Exercise description: Please return only the lines from the one with "The width and" through the final line of the data, unchanged, with pictures omitted.

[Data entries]

*-*-*

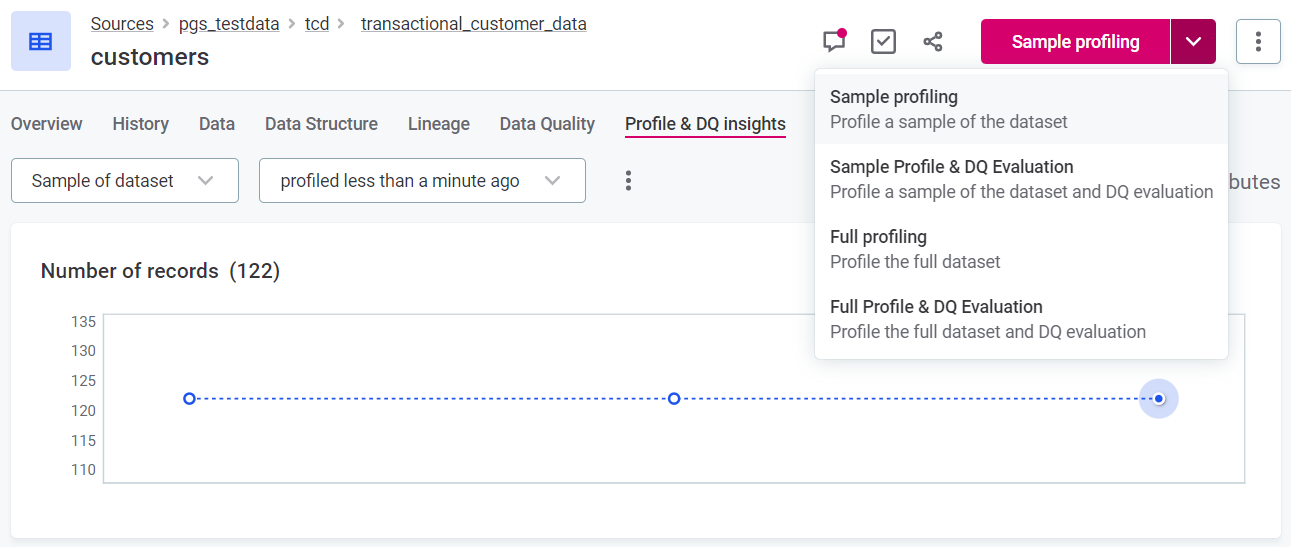1291x547 pixels.
Task: Expand the Sample profiling dropdown arrow
Action: click(1193, 41)
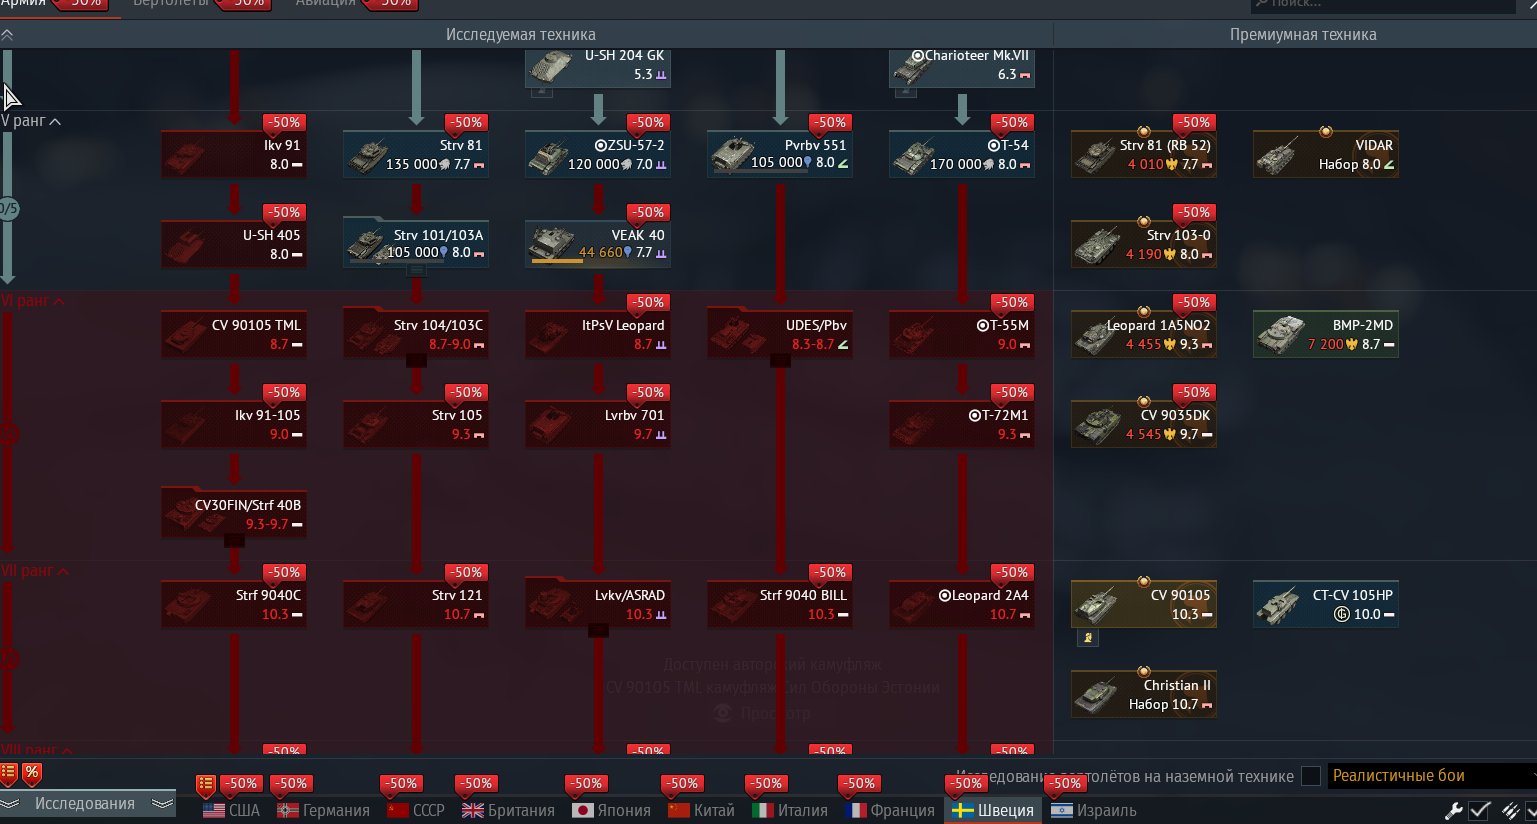
Task: Toggle the checkbox next to the wrench
Action: click(1480, 810)
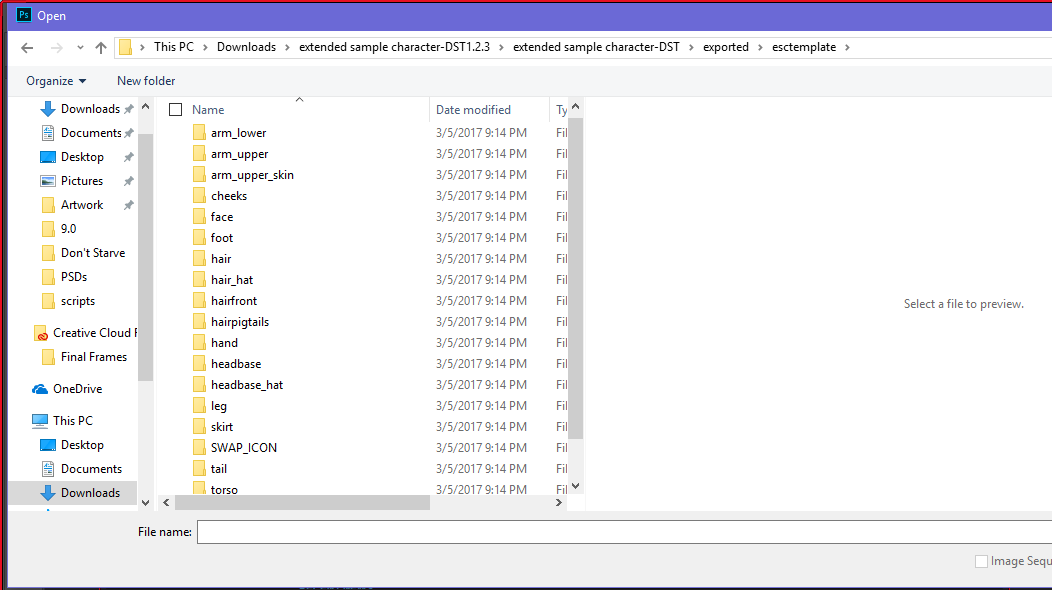1052x590 pixels.
Task: Click the pin icon next to Artwork
Action: [x=128, y=205]
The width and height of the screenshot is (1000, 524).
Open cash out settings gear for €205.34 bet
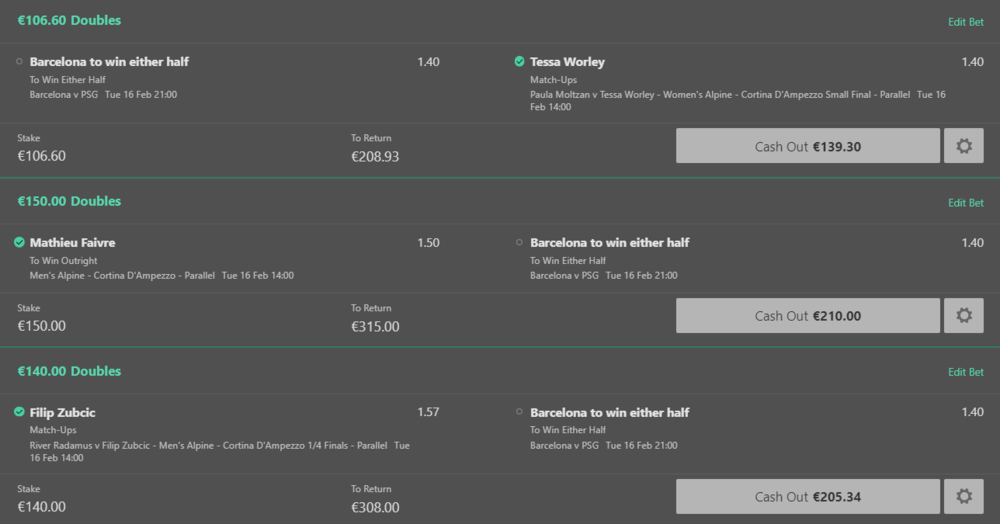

*-*-*

Completed exercise:
The width and height of the screenshot is (1000, 524).
Open cash out settings gear for €205.34 bet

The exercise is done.